Text shown ▸
>>>>>

# Chicago, Niagra Falls and Toronto



## MysticMcGoo (May 30, 2010)

Toronto doesn't lack a commercial heart. Downtown Yonge street is filled that role for years. And I can't wait until the revamping of Nathan Phillips Square. It does look quite bleek with all that concrete all over the place. But change is comin'!!!


----------



## Taller Better (Aug 27, 2005)

Did you get a chance to walk up Yonge Street, and along Bloor Street? Also Queen Street West. They are very much the "High Streets" for retail in downtownToronto. Nice pics!


----------



## De Prodigy (Nov 3, 2009)

These Toronto shots are very cool.


----------



## cardiff (Jul 26, 2005)

Younge street didnt really feel like a definative shopping center to me due to the massing of buildings, lack of large retail units and lack of pedestrianisation (also the guide book was quite scathing of it). its not really something i look for anyway when going to a city but it felt one second in a large bustling city center and the next in the suburbs (which isuppose is great for the residents). 

A trip to casa loma, interesting story behind it but a bit pastich for European eyes. Spectacular views of the skyline though




























A tour i went on was quite synical of Torontos modern architecture, which was a bit unfair IMO










What impressed me about Toronto was that it had a bit of everything










Despite the waterfront being quite disconnected from the city, when there its a lovely modern place


----------



## cardiff (Jul 26, 2005)

I recomend the restaurant on the CN tower, funny how your mind plays tricks on you though, as it was revovling i got more convinced we were going to detach from the tower and slip down it like underwear comming off!

<<<<<

Job 1 ▸ Reproduce everything in the Toronto thread from "## Taller Better" down to "(Nov 3, 2009)".
The Toronto thread has no connection to the listing that comes after it.

Exercise material ▸
>>>>>

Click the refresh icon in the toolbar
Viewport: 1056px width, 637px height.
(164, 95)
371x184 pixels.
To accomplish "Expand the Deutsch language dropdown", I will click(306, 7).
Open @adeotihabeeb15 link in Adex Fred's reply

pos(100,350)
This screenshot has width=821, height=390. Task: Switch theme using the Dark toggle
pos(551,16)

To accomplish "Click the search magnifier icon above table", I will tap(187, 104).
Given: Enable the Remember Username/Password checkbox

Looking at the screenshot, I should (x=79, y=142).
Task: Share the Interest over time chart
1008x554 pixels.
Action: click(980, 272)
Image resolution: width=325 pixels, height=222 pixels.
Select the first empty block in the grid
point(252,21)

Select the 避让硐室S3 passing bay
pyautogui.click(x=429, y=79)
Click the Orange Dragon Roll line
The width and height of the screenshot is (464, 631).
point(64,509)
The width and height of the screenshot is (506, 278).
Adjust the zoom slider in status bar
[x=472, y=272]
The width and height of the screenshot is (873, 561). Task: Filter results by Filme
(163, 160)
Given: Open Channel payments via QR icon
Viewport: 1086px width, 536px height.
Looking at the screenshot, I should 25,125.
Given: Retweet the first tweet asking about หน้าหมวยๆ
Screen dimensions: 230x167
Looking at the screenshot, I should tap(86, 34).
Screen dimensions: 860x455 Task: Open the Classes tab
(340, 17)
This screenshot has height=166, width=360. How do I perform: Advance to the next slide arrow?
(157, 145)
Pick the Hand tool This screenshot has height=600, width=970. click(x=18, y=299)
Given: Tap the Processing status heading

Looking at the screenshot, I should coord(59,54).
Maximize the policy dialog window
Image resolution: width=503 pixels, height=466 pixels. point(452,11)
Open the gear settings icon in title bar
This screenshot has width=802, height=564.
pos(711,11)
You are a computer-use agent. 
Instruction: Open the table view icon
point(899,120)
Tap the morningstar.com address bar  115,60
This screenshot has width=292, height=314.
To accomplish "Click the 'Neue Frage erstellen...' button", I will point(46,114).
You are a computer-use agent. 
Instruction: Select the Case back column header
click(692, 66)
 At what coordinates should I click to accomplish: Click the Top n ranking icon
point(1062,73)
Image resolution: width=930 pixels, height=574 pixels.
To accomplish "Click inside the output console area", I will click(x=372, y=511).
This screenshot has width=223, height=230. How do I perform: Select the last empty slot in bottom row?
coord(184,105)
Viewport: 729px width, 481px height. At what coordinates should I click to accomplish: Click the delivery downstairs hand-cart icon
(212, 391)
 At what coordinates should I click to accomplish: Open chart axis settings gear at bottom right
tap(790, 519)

<<<<<

Job 2 ▸ Revise everything in the listing from the line containing "Given: Enable the" down to the line containing "Looking at the screenshot, I should 25,125.", replacing "Given" with "Instruction" and leaving all else unchanged. Give only those lines.

Written solution 1 ▸
## Taller Better (Aug 27, 2005)

Did you get a chance to walk up Yonge Street, and along Bloor Street? Also Queen Street West. They are very much the "High Streets" for retail in downtownToronto. Nice pics!


----------



## De Prodigy (Nov 3, 2009)

Written solution 2 ▸
Instruction: Enable the Remember Username/Password checkbox

Looking at the screenshot, I should (x=79, y=142).
Task: Share the Interest over time chart
1008x554 pixels.
Action: click(980, 272)
Image resolution: width=325 pixels, height=222 pixels.
Select the first empty block in the grid
point(252,21)

Select the 避让硐室S3 passing bay
pyautogui.click(x=429, y=79)
Click the Orange Dragon Roll line
The width and height of the screenshot is (464, 631).
point(64,509)
The width and height of the screenshot is (506, 278).
Adjust the zoom slider in status bar
[x=472, y=272]
The width and height of the screenshot is (873, 561). Task: Filter results by Filme
(163, 160)
Instruction: Open Channel payments via QR icon
Viewport: 1086px width, 536px height.
Looking at the screenshot, I should 25,125.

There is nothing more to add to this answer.